A leaf is a gold mine to my plants. Just think about it: a tree’s roots go a lot deeper into the soil than I could ever dig or “double dig” and all the minerals available to those roots have become available to the leaves, which are now sitting within range of the roots of Butternut Gardens’ future flowering plants. Yahoo! Another gain? Mycohrhizae. These root fungi, found in the soil, in leaf mould (partially decomposed leaves) and, hopefully, on my plants’ roots, are extremely beneficial to my plants. In undisturbed soils, these mycorhizzae send out stringy white runners for, in some cases, miles if the soil is not disturbed! This lets plants take up soil nutrients from a far greater area than they can take up in the limited areas in which their roots grow. In this plant/mycorhyzzae relationship, plants give a considerable amount of its manufactured carbohydrates to mycorhizzae as a source of energy. As leaves decompose, you may very well find white stringy material, which is part of the mycorhizzal system. Next year, as I noted above, I will attempt to incorporate some ofmy leftover leaves into various compost mixtures, which will find their ways to more of my annual plantings.

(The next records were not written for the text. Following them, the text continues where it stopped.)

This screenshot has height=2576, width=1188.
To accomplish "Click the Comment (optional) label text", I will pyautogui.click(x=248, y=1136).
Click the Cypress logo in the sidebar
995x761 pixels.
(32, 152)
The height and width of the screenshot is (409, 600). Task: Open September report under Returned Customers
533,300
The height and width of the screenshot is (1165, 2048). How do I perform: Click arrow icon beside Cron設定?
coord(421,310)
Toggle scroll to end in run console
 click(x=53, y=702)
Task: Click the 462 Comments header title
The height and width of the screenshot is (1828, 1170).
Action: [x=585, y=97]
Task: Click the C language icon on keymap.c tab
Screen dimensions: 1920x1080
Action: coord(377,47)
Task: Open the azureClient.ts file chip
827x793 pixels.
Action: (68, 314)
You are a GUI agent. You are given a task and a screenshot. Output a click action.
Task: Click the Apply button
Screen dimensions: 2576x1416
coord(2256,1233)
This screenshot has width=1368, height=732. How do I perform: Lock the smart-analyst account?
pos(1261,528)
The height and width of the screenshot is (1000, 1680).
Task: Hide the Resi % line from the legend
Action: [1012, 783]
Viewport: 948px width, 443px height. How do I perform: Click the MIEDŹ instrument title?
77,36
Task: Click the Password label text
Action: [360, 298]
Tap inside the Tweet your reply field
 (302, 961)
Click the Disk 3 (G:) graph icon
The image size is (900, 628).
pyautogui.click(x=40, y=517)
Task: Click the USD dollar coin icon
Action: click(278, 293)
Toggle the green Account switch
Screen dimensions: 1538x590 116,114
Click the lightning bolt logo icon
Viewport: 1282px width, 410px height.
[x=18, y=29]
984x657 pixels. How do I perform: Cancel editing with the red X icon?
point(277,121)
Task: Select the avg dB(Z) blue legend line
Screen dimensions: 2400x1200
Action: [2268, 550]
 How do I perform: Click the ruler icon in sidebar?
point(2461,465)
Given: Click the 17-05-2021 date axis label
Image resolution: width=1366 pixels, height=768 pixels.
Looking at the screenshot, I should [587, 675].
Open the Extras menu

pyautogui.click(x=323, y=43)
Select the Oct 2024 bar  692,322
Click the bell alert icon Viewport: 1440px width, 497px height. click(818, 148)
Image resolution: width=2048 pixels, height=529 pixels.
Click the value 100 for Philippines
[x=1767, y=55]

Over the years, I have amended my soil with products brought in from offsite, and I might still have to do this a bit, but I can’t wait to see how fertile and fluffy my leaf-amended soil will be come spring, and I feel so great about knowing exactly what is going into my soil and having absolutely no fear that the amendments might contain residues I do not want in the gardens. I hope you will consider saving your leaves next year and following my 4 easy steps for keeping leaves on site and helping your garden plants. Just remember to please wear eye protection/safety glasses, keep children, pets and other adults completely out of the way when you are using the noted machinery, and to wear ear protection.
A compost/mulched product being incorporated into a new row.